Boats rigged with steel cables attached to generators moved in slow circles, allowing electric current to briefly stun the fish. The twitching shad were then netted, placed in tanks and driven to a landing above the dam.

Then they were released.

Shad spend four years at sea before they mature and return to the river where they were hatched, Mr. Boltin said. Each female lays 100,000 or more eggs, of which only a handful might survive.

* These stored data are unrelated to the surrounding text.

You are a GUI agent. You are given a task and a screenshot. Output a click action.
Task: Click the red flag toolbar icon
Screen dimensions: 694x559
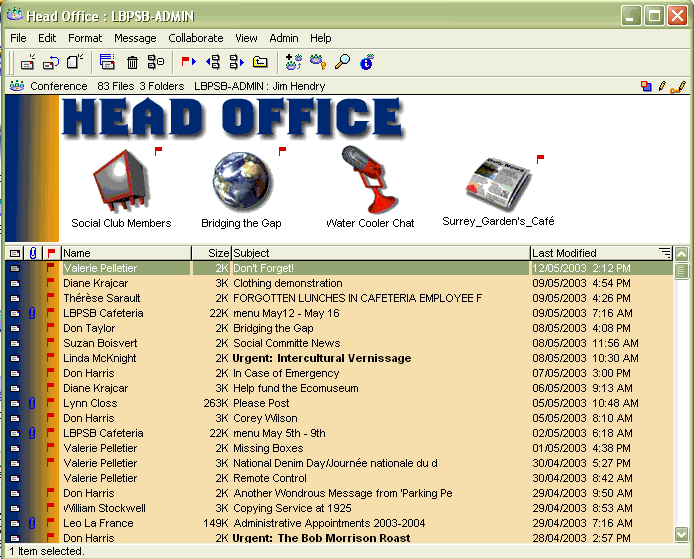pyautogui.click(x=188, y=62)
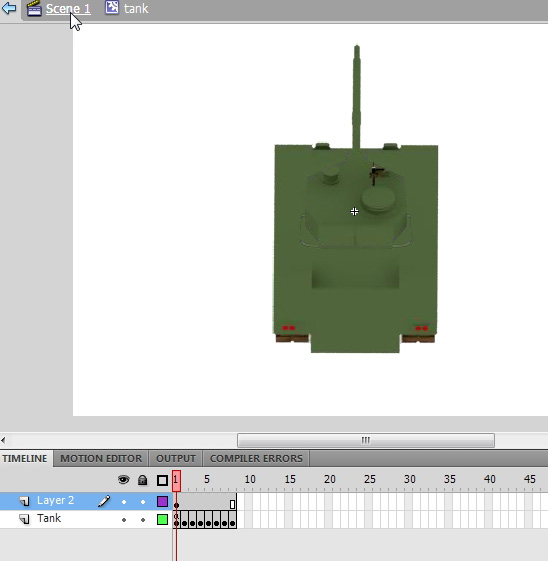The image size is (548, 561).
Task: Toggle lock dot of Layer 2
Action: pos(143,502)
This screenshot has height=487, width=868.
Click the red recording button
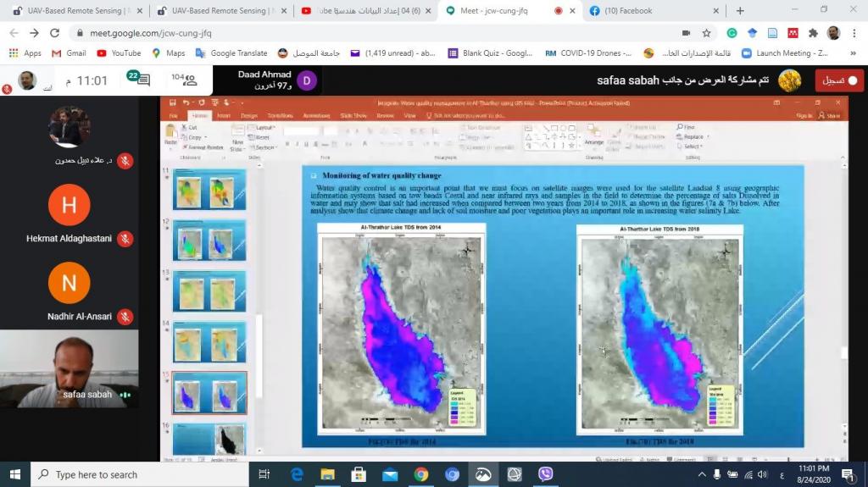(839, 80)
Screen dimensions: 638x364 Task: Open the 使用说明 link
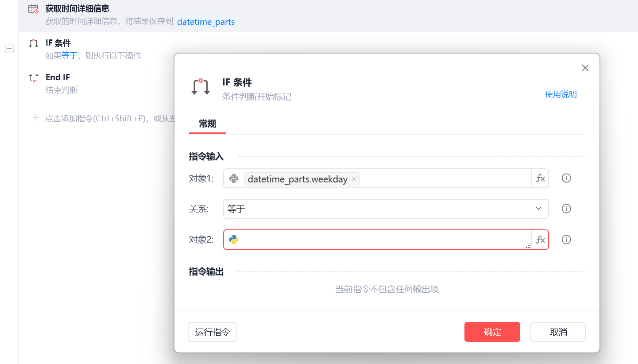tap(561, 94)
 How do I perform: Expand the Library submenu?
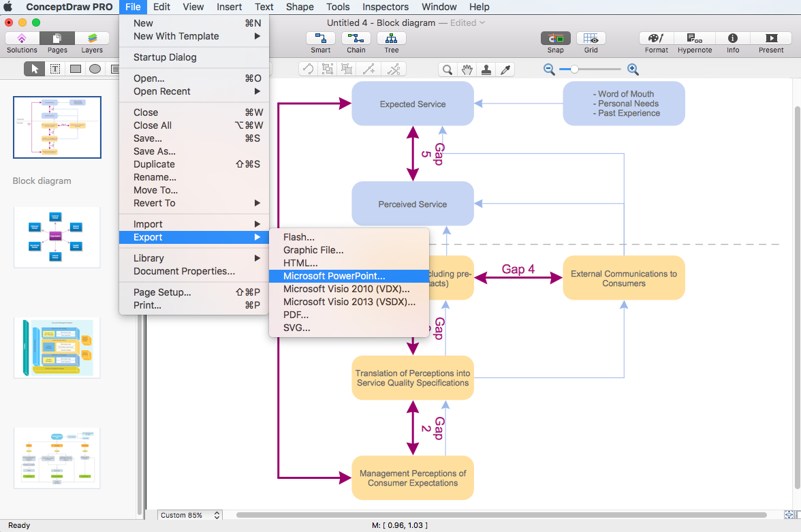click(194, 258)
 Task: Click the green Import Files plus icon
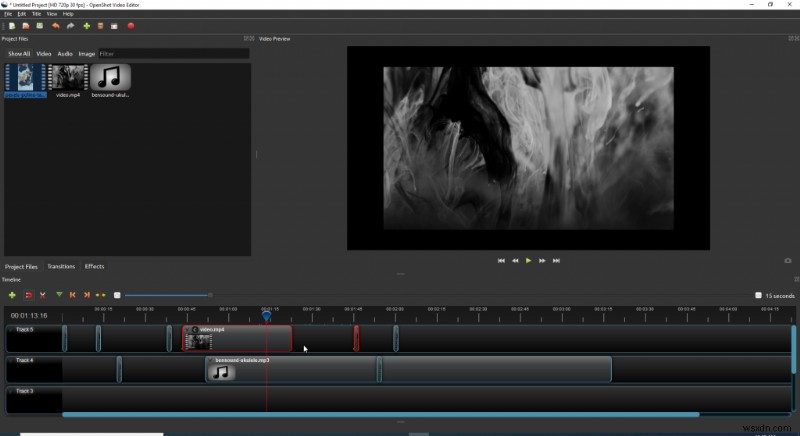87,26
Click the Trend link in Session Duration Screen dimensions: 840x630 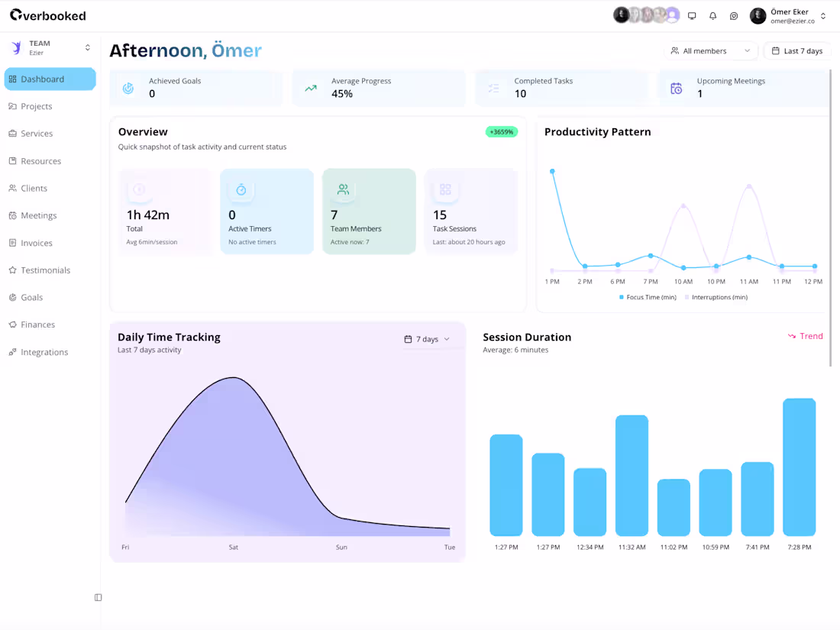(x=806, y=336)
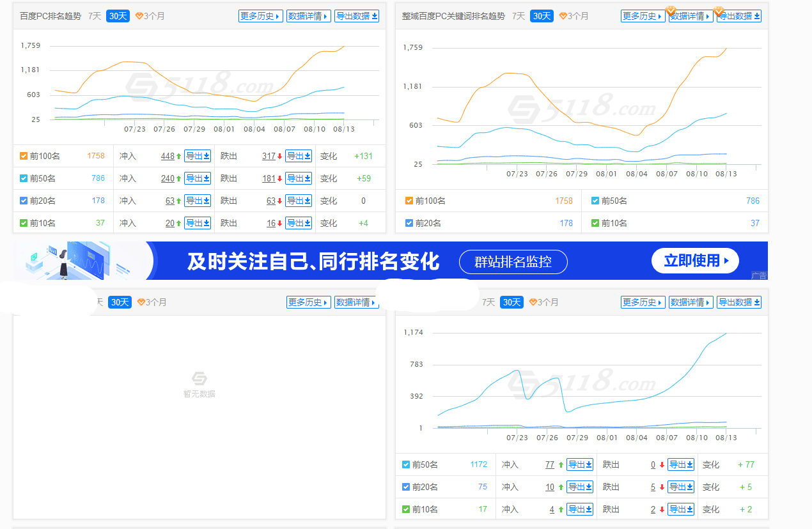The image size is (812, 529).
Task: Switch to 7天 tab in 百度PC排名趋势
Action: 95,16
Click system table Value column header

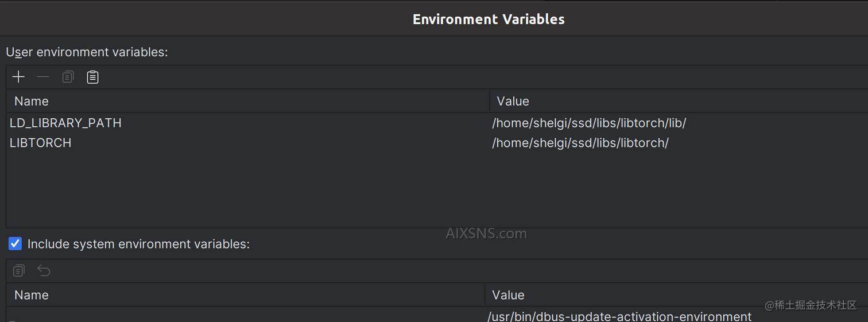[x=508, y=295]
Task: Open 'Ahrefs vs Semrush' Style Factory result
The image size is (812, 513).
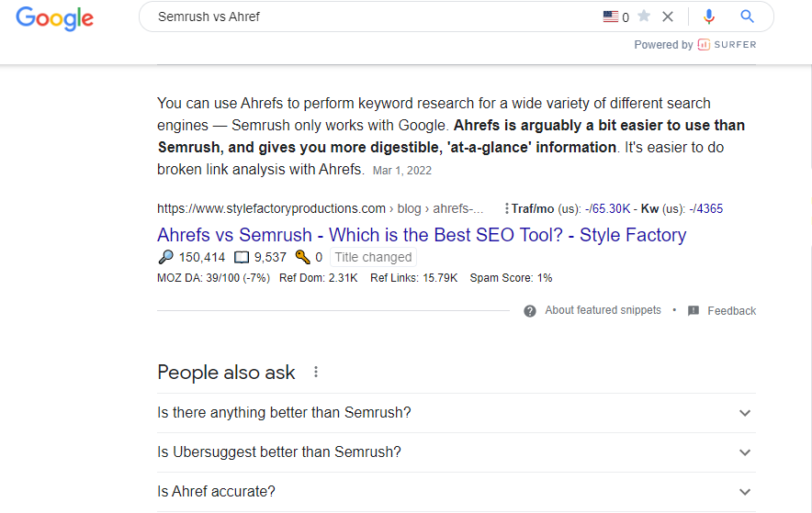Action: [x=422, y=235]
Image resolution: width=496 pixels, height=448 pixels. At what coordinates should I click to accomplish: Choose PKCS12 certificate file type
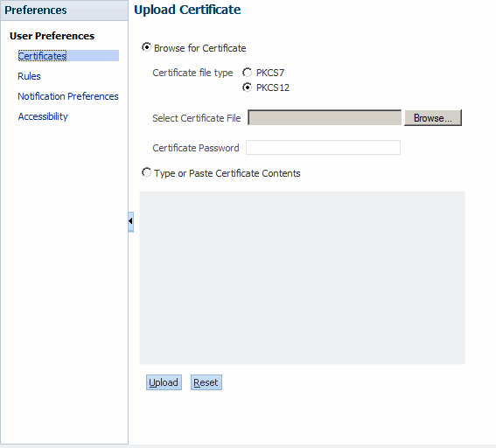pos(247,87)
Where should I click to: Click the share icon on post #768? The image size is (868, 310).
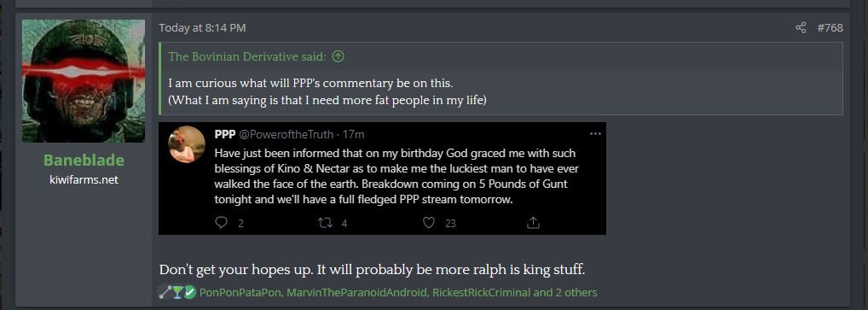pos(801,27)
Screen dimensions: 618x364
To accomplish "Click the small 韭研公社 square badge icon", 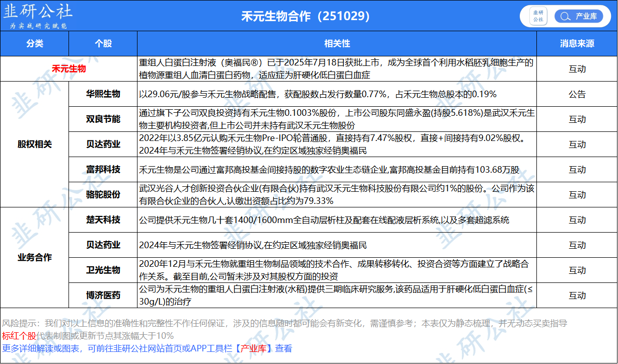I will pyautogui.click(x=538, y=16).

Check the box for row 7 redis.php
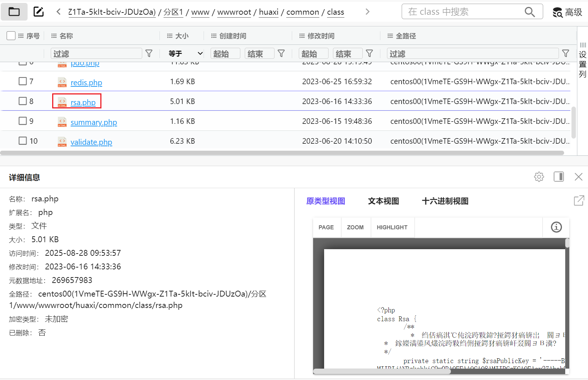point(23,81)
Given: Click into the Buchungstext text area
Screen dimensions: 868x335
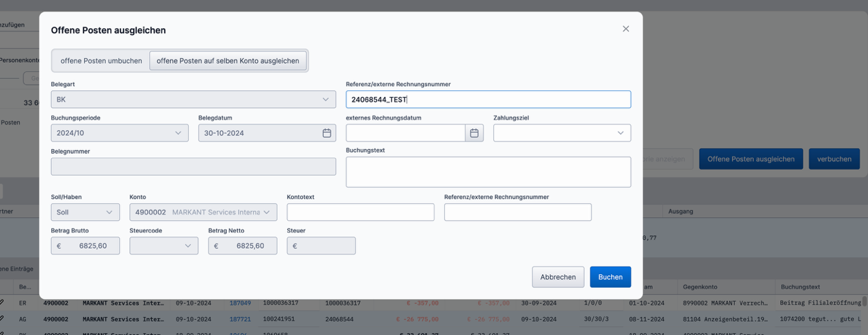Looking at the screenshot, I should pyautogui.click(x=488, y=172).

The fish once migrated by the millions up the Savannah. During the past century, however, dams and lakes eliminated 95 percent of their spawning habitat, which makes the remaining shoals above Augusta more critical than ever.

Tuesday's effort could allow at least some fish to complete their voyage, Mr. Boltin said.

The success won't be known for four years, when shad hatched in the river this year complete their tenure in the North Atlantic Ocean and return to Augusta to renew the cycle.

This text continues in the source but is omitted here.